Le texte d’intention des commissaires précise : « La mesure du monde s’attache à dresser un inventaire sensible et poétique du monde et de ses lois physiques. Prendre la mesure du monde, de ses reliefs, de sa texture, de ses flux et contre flux, opérer un temps de pause et d’immersion dans le paysage ».
Sans aucun doute, ce projet concrétise l’ambition de nous inviter à regarder comment à travers des « pratiques protéiformes (…) comme modalités d’enregistrement du monde, les artistes de l’exposition nous donnent à voir le merveilleux caché dans les replis de ses lois physiques et matérielles ».
Pour les deux commissaires, « l’exposition repose sur notre attention individuelle et collective à ce qui constitue notre monde visible et invisible, à la mutation permanente de toutes choses et de tout être vivant. Mais une fois que cet inventaire est fait, demeure le mystère de sa présence, et de là surgit l’émotion que l’exposition appelle de ses vœux : une émotion qui naît à la fois de l’étude de ses mécanismes, mais également de ce qui, précisément, se refuse à toute étude rationnelle »…
Le parcours de « La mesure du monde » s’articule en deux parties. Le premier volet se déploie au rez-de-chaussée dans la pénombre avec une remarquable mise en espace.

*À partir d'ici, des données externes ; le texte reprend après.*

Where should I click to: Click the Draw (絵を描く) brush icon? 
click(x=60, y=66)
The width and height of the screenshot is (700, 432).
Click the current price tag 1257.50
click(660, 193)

L’exposition se poursuit à l’étage dans la grande salle de l’extension. La lumière du nord éclaire un accrochage souvent passionnant et qui valorise à quelques exception parfaitement les œuvres exposées…
À lire, ci-dessous, un compte rendu de visite accompagné de commentaires par les artistes présents lors du vernissage et des textes issus du guide de l’exposition téléchargeable sur le site du MRAC et la présentation du projet par les commissaires.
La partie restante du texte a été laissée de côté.